Supplied material:
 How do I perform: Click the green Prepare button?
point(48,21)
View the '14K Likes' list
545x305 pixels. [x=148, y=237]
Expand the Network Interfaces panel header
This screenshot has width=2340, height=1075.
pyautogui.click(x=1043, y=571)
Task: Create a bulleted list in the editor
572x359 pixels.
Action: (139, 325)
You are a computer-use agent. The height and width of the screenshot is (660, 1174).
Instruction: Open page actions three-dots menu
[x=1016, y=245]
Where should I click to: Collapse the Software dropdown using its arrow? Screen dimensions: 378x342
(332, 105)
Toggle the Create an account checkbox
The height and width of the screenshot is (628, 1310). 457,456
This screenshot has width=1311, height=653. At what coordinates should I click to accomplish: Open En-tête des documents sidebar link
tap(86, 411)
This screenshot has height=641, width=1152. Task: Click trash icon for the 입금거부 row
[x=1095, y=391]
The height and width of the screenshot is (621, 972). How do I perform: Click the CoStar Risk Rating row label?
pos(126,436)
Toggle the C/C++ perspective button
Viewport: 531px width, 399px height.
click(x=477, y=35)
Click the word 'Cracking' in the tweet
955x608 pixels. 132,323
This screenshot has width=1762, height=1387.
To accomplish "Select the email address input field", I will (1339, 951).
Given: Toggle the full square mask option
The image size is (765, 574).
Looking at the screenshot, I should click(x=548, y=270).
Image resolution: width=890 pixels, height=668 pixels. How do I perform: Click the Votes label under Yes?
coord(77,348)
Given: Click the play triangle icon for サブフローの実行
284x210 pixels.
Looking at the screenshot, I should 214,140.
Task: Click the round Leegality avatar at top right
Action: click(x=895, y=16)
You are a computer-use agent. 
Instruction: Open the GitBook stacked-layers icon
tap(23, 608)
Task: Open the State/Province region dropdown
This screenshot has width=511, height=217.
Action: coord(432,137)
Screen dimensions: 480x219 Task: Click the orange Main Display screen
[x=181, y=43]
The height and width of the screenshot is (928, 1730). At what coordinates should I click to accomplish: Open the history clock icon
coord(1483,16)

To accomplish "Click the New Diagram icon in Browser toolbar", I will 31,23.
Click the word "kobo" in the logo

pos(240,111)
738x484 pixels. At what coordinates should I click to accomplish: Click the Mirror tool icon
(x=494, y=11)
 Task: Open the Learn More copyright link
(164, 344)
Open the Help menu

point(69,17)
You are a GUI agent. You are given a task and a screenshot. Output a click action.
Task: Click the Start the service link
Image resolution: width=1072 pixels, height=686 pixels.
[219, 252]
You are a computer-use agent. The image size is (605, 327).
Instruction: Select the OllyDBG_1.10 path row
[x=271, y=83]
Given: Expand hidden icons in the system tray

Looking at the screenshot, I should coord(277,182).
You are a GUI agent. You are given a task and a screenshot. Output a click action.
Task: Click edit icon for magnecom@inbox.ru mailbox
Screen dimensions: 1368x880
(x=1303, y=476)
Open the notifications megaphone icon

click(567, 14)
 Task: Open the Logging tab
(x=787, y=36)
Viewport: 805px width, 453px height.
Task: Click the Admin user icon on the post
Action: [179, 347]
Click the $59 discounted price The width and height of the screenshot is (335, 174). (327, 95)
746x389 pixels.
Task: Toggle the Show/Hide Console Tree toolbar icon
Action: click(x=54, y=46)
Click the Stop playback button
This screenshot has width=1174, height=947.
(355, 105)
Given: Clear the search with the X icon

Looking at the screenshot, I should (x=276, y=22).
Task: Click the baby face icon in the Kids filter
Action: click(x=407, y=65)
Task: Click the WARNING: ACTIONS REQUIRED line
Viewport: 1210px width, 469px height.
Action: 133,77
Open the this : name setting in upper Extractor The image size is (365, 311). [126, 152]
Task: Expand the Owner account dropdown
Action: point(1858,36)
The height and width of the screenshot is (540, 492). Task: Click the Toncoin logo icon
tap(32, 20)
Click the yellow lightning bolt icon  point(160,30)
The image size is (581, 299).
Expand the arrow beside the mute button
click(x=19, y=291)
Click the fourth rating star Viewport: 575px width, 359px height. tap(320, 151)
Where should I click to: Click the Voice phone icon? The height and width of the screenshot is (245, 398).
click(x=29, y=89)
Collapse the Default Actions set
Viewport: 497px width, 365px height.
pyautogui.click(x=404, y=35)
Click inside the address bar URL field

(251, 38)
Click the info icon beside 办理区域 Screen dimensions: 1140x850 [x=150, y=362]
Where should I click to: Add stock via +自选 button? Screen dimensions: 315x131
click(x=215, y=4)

Problem to solve:
Can you reproduce all of the records above, word for word and line for line, with nothing changed?

Solution below:
 How do I perform: Click the green Prepare button?
point(48,21)
View the '14K Likes' list
545x305 pixels. [x=148, y=237]
Expand the Network Interfaces panel header
This screenshot has width=2340, height=1075.
pyautogui.click(x=1043, y=571)
Task: Create a bulleted list in the editor
572x359 pixels.
Action: (139, 325)
You are a computer-use agent. The height and width of the screenshot is (660, 1174).
Instruction: Open page actions three-dots menu
[x=1016, y=245]
Where should I click to: Collapse the Software dropdown using its arrow? Screen dimensions: 378x342
(332, 105)
Toggle the Create an account checkbox
The height and width of the screenshot is (628, 1310). 457,456
This screenshot has width=1311, height=653. At what coordinates should I click to accomplish: Open En-tête des documents sidebar link
tap(86, 411)
This screenshot has height=641, width=1152. Task: Click trash icon for the 입금거부 row
[x=1095, y=391]
The height and width of the screenshot is (621, 972). How do I perform: Click the CoStar Risk Rating row label?
pos(126,436)
Toggle the C/C++ perspective button
Viewport: 531px width, 399px height.
click(x=477, y=35)
Click the word 'Cracking' in the tweet
955x608 pixels. 132,323
This screenshot has width=1762, height=1387.
To accomplish "Select the email address input field", I will (1339, 951).
Given: Toggle the full square mask option
The image size is (765, 574).
Looking at the screenshot, I should click(x=548, y=270).
Image resolution: width=890 pixels, height=668 pixels. How do I perform: Click the Votes label under Yes?
coord(77,348)
Given: Click the play triangle icon for サブフローの実行
284x210 pixels.
Looking at the screenshot, I should 214,140.
Task: Click the round Leegality avatar at top right
Action: click(x=895, y=16)
You are a computer-use agent. 
Instruction: Open the GitBook stacked-layers icon
tap(23, 608)
Task: Open the State/Province region dropdown
This screenshot has width=511, height=217.
Action: coord(432,137)
Screen dimensions: 480x219 Task: Click the orange Main Display screen
[x=181, y=43]
The height and width of the screenshot is (928, 1730). At what coordinates should I click to accomplish: Open the history clock icon
coord(1483,16)

To accomplish "Click the New Diagram icon in Browser toolbar", I will 31,23.
Click the word "kobo" in the logo

pos(240,111)
738x484 pixels. At what coordinates should I click to accomplish: Click the Mirror tool icon
(x=494, y=11)
 Task: Open the Learn More copyright link
(164, 344)
Open the Help menu

point(69,17)
You are a GUI agent. You are given a task and a screenshot. Output a click action.
Task: Click the Start the service link
Image resolution: width=1072 pixels, height=686 pixels.
[219, 252]
You are a computer-use agent. The image size is (605, 327).
Instruction: Select the OllyDBG_1.10 path row
[x=271, y=83]
Given: Expand hidden icons in the system tray

Looking at the screenshot, I should coord(277,182).
You are a GUI agent. You are given a task and a screenshot. Output a click action.
Task: Click edit icon for magnecom@inbox.ru mailbox
Screen dimensions: 1368x880
(x=1303, y=476)
Open the notifications megaphone icon

click(567, 14)
 Task: Open the Logging tab
(x=787, y=36)
Viewport: 805px width, 453px height.
Task: Click the Admin user icon on the post
Action: [179, 347]
Click the $59 discounted price The width and height of the screenshot is (335, 174). (327, 95)
746x389 pixels.
Task: Toggle the Show/Hide Console Tree toolbar icon
Action: click(x=54, y=46)
Click the Stop playback button
This screenshot has width=1174, height=947.
(355, 105)
Given: Clear the search with the X icon

Looking at the screenshot, I should (x=276, y=22).
Task: Click the baby face icon in the Kids filter
Action: click(x=407, y=65)
Task: Click the WARNING: ACTIONS REQUIRED line
Viewport: 1210px width, 469px height.
Action: 133,77
Open the this : name setting in upper Extractor The image size is (365, 311). [126, 152]
Task: Expand the Owner account dropdown
Action: point(1858,36)
The height and width of the screenshot is (540, 492). Task: Click the Toncoin logo icon
tap(32, 20)
Click the yellow lightning bolt icon  point(160,30)
The image size is (581, 299).
Expand the arrow beside the mute button
click(x=19, y=291)
Click the fourth rating star Viewport: 575px width, 359px height. tap(320, 151)
Where should I click to: Click the Voice phone icon? The height and width of the screenshot is (245, 398).
click(x=29, y=89)
Collapse the Default Actions set
Viewport: 497px width, 365px height.
pyautogui.click(x=404, y=35)
Click inside the address bar URL field

(251, 38)
Click the info icon beside 办理区域 Screen dimensions: 1140x850 [x=150, y=362]
Where should I click to: Add stock via +自选 button? Screen dimensions: 315x131
click(x=215, y=4)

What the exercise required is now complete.